Brody: Learning to roll cigarettes at age 6

By Jean Brody

The day after Granny Pete crawled under the bed and would not come out, I was pretty scared. Six-year-old girls think grandmothers are strong and afraid of nothing. However, she was terrified of the violent hailstorm that pounded our tin roof and tried to run for cover into the darkness under the bed.

At breakfast, Granddaddy Pete could tell I hadn’t slept well after all that. So, he took matters into his own hands.

“Jean honey, let’s you and me take a little ride,” he said.

Right away, the two of us piled into the beat-up old truck and off we went.

I still remember how riding on the bumpy back roads made every inch of that truck rattle, pop, spit and spew. I was glad to stand on the ground among the hundreds of trees Granddaddy Pete tapped for turpentine. He had brought me to his turpentine farm some miles from their house.

Here’s what he did.

“Watch me close, little girl,” he said. “I’m gonna’ show you how to roll your own cigarette. It will make you feel better. You can even show your friends how to do it.”

Putting one hand in a pocket of his overalls, he pulled out a small packet of thin papers. From the other side, he produced a little burlap bag of loose tobacco.

Being 6 and sheltered, I had never seen a cigarette up close, much less hold one or know what to do with one. Granddaddy Pete said it would make me feel better. So I watched him.

First, he made one. By holding one of the papers in the flat of his hand then he tapped the loose tobacco into a lineup and down the paper. Finally, he folded it all like a short straw, brought it to his mouth and licked the paper’s edge and stuck it closed.

“Now you make one Jean Honey,” he said as he placed a paper in my palm, sprinkled tobacco up and down it then told me to spit on it and stick it together.

“I did it,” I said, pleasaed. “Now what?”

“We light them. Ready?”

Grinning, he scraped a match along the bottom of his boot. It lit, and immediately he placed the flame to his cigarette.

“Now it’s your turn,” he said, leaning against a tree and grinning his toothless grin and taking another long drag.

He struck another match and lit the end of my too loosely filled homemade cigarette which I held between my lips. The thing is some of the tobacco was sticking out the end, and when that stuff caught fire, the entire cigarette caught fire. Not knowing what to do, I threw the whole thing on the ground, and as any 6-year-old girl would do: I cried.

“I want to go home,” I whined.

My grandpa got us back into the old truck and silently drove us home, hoping I would not throw up before we got back.

We walked in the front door and who should we meet right off but my mother. She bent to hug me. Then she put her hand under my chin and tilted my head up so our eyes would meet

“Jean Peters, what did you do and why,” she said. “You smell terrible.”

“Granddaddy Pete taught me how to roll my own cigarettes to make me feel better,” I said, teary-eyed.

Her look went to concern for me to absolute fury.

“You did WHAT,” she shouted at Grandaddy Pete. “Jean is 6 years old for heaven’s sake!”

She turned to me.

“Go sit on the front porch and think about this,” she said. “And then as for you Mr. Peters you sure have a strange way to make Jean feel better.”

We drove back to Atlanta that day.

Here’s the thing — you have to remember that this was a long time ago. Nobody ever heard that cigarettes were harmful to you.Granddaddy Pete was a product of the Deep South shortly after the Civil War. He was not educated and could not read or write. He rolled his cigarettes because it was cheaper. He was a good but poor man.

I have one last story about our south Georgia kin. This time it’s about Granny Pete. First of all, she never smoked cigarettes because she said it put wrinkles on her face.
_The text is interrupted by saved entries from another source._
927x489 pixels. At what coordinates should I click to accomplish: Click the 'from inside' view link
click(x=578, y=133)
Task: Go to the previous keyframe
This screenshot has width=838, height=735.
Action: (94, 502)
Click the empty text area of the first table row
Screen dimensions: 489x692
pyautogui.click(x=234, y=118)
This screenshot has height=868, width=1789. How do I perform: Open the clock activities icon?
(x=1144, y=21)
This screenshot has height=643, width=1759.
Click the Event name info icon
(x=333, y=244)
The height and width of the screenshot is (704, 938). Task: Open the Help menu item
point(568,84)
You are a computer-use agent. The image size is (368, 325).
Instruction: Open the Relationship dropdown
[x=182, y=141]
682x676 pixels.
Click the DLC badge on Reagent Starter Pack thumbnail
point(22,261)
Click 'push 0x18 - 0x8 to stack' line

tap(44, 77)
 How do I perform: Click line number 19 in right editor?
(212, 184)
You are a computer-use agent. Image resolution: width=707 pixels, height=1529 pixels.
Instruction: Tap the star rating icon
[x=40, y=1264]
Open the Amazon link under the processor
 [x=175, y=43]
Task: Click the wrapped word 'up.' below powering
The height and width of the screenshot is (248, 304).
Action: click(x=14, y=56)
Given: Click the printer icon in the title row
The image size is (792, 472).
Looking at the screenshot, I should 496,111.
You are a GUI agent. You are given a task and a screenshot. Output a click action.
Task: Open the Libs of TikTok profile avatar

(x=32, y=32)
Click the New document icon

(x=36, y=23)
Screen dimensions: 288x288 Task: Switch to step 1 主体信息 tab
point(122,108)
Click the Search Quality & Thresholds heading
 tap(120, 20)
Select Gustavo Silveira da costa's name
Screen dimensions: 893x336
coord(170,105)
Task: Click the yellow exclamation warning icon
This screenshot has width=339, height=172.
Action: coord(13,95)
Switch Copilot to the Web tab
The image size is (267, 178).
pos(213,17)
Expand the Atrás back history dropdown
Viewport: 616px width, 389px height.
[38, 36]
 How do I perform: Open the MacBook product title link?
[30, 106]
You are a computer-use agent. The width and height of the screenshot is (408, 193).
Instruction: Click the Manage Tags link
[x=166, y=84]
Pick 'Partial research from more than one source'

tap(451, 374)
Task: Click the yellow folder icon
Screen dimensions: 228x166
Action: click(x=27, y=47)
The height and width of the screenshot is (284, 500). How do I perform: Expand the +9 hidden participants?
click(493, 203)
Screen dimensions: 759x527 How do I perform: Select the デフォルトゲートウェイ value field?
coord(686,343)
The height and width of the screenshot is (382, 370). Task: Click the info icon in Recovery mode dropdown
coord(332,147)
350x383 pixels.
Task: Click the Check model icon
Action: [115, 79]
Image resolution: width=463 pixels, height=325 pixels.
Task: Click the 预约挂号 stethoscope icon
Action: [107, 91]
One time when she and Granddaddy Pete came to visit us we discovered our little slightly bowlegged granny had taken up a new habit. She did not smoke, but now she chewed. She skipped lighting a match to cigarettes and put the tobacco right into her mouth. As she chewed it, it created a juice in her mouth that was dark and smelly. She would always carry an empty frozen orange juice can with her into which she would routinely spit this juice. When she waited too long to spit it drooled the lines of either side of her mouth, not a pretty sight. When the can got full, she would dump it in the toilet, turning the inside of our two toilets into thick, dark gunk that smelled like stale tobacco.

We loved them in spite of all of these habits. But as a lady who always kept a lovely home, it was hardest on my mother. But for some reason, I looked up to them as strong, independent folk who loved me a lot. Maybe now you know why even though I have come a long way from their lifestyle I still like my shoes and my bra off and nothing soothes me like sitting on a backwoods front porch in a bent rocking chair with country music on the radio.

I want to assure you that there is more than one side to all of us. I have several sides of me, and it’s been great fun to trace back to why I am who I am.

The view from the mountain is wondrous.

Jean Brody is a passionate animal lover and mother. She previously lived in Winchester, but now resides in Littleton, Colorado. Her column has appeared in the Sun for more than 25 years.